_Task details_
Copy each line of the entries below that contains the string "with".

_Supplied entries_
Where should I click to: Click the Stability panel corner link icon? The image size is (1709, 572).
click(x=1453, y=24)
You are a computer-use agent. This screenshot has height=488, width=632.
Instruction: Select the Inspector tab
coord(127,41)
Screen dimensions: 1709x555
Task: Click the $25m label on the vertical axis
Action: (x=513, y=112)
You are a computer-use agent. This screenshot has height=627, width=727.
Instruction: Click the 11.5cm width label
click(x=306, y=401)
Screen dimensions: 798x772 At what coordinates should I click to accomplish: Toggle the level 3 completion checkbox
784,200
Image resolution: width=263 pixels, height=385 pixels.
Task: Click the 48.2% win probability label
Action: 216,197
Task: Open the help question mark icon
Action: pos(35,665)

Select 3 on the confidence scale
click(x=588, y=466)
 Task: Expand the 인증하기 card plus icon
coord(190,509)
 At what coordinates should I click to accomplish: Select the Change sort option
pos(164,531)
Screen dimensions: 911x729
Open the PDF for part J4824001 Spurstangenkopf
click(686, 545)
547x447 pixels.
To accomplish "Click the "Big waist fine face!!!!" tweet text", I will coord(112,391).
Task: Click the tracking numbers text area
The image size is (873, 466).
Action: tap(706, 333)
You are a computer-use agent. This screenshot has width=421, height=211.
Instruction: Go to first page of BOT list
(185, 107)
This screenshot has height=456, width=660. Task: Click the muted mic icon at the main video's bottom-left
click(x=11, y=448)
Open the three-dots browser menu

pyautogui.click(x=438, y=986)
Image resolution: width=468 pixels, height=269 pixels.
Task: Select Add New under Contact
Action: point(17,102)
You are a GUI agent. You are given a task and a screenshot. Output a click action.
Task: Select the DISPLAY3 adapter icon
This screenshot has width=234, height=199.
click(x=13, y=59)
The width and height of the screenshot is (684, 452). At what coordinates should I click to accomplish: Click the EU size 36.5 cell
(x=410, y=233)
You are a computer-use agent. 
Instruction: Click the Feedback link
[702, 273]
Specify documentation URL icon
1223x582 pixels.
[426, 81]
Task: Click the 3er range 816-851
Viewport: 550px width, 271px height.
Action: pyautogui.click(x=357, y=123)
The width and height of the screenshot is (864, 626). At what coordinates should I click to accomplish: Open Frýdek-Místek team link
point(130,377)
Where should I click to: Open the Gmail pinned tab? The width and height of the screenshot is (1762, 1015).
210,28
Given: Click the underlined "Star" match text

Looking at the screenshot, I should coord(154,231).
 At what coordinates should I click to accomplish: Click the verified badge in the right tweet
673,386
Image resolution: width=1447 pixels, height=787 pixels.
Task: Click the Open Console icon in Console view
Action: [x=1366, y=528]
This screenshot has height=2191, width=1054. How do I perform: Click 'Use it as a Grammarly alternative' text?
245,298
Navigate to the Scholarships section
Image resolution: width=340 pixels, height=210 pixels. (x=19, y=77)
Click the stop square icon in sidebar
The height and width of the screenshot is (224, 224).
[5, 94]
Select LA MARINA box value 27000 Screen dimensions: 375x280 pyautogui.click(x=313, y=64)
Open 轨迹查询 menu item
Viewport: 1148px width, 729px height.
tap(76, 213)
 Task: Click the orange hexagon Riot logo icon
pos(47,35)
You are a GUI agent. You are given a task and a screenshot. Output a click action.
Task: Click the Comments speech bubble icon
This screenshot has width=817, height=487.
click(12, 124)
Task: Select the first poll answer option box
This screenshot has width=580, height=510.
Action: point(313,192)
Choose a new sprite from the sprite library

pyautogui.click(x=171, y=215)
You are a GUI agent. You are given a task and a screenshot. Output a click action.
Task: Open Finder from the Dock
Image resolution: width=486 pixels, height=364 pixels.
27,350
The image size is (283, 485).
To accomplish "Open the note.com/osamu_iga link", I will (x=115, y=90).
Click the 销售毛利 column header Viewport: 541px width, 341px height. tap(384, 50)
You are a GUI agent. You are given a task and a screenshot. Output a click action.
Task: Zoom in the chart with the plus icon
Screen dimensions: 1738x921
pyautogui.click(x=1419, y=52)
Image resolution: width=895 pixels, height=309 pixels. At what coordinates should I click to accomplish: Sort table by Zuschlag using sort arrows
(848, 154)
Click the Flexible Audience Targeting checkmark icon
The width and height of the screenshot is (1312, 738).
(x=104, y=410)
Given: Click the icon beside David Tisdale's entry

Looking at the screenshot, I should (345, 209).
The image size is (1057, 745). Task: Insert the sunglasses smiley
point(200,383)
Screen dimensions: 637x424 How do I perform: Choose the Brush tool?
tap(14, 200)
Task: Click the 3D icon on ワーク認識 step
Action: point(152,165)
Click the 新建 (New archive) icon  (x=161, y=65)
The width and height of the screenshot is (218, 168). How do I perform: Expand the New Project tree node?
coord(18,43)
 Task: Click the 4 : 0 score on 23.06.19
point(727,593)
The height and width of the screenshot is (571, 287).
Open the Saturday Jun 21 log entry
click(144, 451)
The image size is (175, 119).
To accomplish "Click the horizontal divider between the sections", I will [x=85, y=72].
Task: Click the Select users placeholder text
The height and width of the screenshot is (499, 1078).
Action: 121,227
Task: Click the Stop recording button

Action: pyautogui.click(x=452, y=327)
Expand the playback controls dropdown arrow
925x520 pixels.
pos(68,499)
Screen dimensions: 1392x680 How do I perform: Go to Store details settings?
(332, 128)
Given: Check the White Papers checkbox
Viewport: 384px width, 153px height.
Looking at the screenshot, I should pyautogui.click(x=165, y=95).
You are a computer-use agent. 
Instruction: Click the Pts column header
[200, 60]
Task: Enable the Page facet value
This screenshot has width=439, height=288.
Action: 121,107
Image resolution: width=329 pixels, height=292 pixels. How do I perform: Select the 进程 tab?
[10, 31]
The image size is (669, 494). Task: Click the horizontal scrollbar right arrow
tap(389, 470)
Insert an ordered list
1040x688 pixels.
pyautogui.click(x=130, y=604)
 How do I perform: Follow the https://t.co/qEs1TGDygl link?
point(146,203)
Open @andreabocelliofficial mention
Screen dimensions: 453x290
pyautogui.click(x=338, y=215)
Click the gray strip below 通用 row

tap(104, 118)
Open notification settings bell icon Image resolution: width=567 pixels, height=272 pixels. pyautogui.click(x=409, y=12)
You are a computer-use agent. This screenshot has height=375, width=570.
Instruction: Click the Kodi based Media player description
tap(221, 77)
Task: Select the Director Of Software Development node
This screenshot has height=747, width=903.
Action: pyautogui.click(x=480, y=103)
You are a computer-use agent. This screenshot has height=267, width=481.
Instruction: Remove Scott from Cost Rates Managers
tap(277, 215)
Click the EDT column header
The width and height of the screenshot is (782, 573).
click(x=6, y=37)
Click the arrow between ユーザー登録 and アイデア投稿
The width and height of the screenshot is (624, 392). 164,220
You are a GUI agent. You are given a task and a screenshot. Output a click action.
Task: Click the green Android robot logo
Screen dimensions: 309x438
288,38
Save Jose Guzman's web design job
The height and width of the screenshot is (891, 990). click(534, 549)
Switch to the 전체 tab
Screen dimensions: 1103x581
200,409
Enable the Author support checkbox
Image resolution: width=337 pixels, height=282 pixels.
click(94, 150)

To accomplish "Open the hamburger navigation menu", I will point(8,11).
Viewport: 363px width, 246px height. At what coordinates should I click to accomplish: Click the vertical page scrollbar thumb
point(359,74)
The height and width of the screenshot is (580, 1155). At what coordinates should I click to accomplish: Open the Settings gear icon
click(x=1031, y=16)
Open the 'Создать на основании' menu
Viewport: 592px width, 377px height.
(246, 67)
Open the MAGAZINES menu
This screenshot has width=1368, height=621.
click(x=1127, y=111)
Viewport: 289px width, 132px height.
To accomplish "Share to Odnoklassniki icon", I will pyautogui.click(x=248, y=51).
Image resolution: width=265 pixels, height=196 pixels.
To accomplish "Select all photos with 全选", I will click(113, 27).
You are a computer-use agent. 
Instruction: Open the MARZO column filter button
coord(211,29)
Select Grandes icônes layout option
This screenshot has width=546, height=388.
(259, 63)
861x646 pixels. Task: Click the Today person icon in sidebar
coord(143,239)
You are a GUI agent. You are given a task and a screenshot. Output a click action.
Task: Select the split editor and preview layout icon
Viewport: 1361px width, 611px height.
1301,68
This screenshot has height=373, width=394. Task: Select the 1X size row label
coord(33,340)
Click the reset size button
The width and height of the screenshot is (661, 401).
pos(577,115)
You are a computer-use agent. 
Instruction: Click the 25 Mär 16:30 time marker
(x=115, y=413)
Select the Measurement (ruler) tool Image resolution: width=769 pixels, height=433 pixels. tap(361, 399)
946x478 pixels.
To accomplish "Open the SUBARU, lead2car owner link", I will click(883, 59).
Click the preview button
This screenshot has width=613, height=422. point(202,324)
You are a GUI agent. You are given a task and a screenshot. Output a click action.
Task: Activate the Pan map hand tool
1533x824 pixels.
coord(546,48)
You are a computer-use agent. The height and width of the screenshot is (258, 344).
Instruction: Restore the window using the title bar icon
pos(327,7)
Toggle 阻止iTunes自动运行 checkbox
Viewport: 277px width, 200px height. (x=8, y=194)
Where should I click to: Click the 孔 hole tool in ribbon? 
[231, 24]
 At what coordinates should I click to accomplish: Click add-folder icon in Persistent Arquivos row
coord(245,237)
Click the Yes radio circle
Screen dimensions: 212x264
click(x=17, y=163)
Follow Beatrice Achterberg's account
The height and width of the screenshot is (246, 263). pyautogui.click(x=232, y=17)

_Answer to the exercise_
Task: Zoom in the chart with the plus icon
To accomplish "Select all photos with 全选", I will click(113, 27).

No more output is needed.